**** Dataset records ****

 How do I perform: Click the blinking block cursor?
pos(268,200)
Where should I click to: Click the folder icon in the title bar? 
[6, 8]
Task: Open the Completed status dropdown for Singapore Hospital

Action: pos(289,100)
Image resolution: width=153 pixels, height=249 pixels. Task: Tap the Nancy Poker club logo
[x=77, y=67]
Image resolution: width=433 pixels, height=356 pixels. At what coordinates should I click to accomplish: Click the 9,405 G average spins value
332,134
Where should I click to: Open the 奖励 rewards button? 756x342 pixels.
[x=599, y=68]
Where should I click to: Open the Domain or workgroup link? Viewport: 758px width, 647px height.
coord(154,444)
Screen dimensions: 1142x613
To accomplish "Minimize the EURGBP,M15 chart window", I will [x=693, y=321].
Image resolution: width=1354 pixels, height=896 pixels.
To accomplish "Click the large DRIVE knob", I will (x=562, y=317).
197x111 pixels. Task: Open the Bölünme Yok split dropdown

****

### Instructions to follow
Pick every line of the data that includes the string "will".

### Written reply
To accomplish "Minimize the EURGBP,M15 chart window", I will [x=693, y=321].
To accomplish "Click the large DRIVE knob", I will (x=562, y=317).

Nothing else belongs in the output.